[begin Supplied passage]
Why Your Test Suite Lies to You at Scale

May 16, 2026

Why Your Test Suite Lies to You at Scale PRO IMPLEMENTATION

New to Playwright reliability? Start with the fundamentals: Flaky Tests You Can’t Fix With Better Selectors — the same concepts with more explanation and simpler examples.

Green tests and broken production is a specific failure mode that gets more common as test suites grow. The locators are right, the assertions are correct, the mocks return the expected data — and none of it reflects what the system actually does under load, with real network conditions, against a real database.

This article covers three architectural problems that cause this: API non-idempotency, mock drift, and data accumulation. Each is invisible at small scale. Each becomes expensive at large scale.

Code examples are intentionally simplified — focus on the architectural pattern.

The Failure Mode Nobody Talks About

Most flakiness guides focus on selectors and timing. That’s the visible layer. The invisible layer is data and integration:

A POST request succeeds on the server, the response is lost in transit, Playwright retries, the server creates a second record. Your test now has two orders instead of one, and the assertion that checks order count fails — not because the feature is broken, but because the network hiccuped.
Your mock returns { order_id: "123" }. The backend deployed last Tuesday and now returns { orderId: "123" }. Tests are green. The field your frontend reads is undefined. Production is broken.
Tests create 100 users per minute. Nobody cleans up reliably. Two weeks later, unique constraint violations start appearing in unrelated tests. The database that was supposed to be isolated is shared state in disguise.

These aren’t test bugs. They’re architectural gaps. And they require architectural solutions.

Idempotency: Making POST Requests Safe to Retry

The standard mental model of HTTP: a request either succeeds or fails. The reality: a request can succeed on the server and fail to deliver the response. The client sees a timeout and retries. The server sees a new request.

For GET requests this is harmless. For POST requests that create or modify state, it creates duplicates.

The solution: idempotency keys

An idempotency key is a client-generated identifier that the server uses to detect duplicate requests. If the server has processed a request with this key before, it returns the cached result instead of processing again.

The key design question is how to generate the key. A static key per test fails when a test makes multiple POST requests — the server treats the second request as a duplicate of the first. A random UUID per request defeats the purpose — retries get new keys and bypass the deduplication.

The correct approach: derive the key deterministically from the request context.

import { createHash } from 'crypto';

export function generateIdempotencyKey(method: string, url: string, data: unknown): string {
  const payload = `${method}:${url}:${JSON.stringify(data)}`;
  return createHash('sha256').update(payload).digest('hex').slice(0, 16);
}

export abstract class BaseApiClient {
  protected async post(url: string, data?: unknown) {
    const key = generateIdempotencyKey('POST', url, data);
    return await this.request.post(url, {
      data,
      headers: { 'X-Idempotency-Key': key },
    });
  }
}

Two calls to createUser with identical data get identical keys — the server deduplicates. Two calls with different data (create user, then create order) get different keys — both process correctly.
[end Supplied passage]
[begin Data excerpt]
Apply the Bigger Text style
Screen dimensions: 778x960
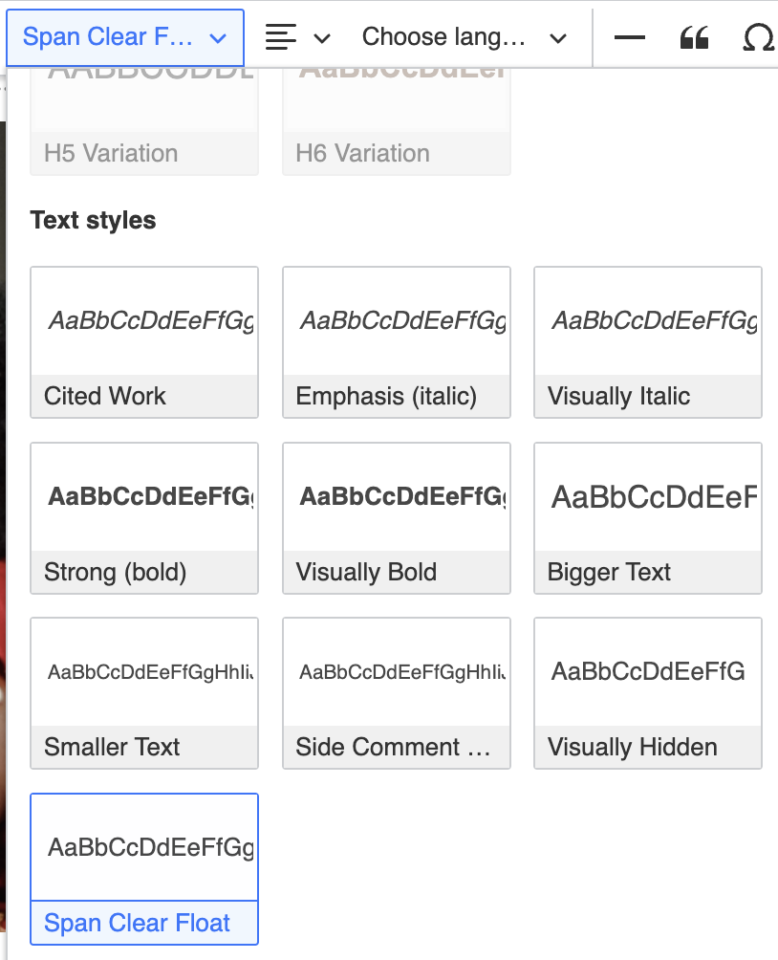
[end Data excerpt]
**Jobs:**
- A) List the three architectural problems that the test-suite article names as causes of passing tests alongside broken production.
- B) Extract from the test-suite article the part that opens with the words containing "These aren’t test" and closes with "a new request.".

**Answers for the exercise:**
- A) API non-idempotency, mock drift, data accumulation

- B)
These aren’t test bugs. They’re architectural gaps. And they require architectural solutions.

Idempotency: Making POST Requests Safe to Retry

The standard mental model of HTTP: a request either succeeds or fails. The reality: a request can succeed on the server and fail to deliver the response. The client sees a timeout and retries. The server sees a new request.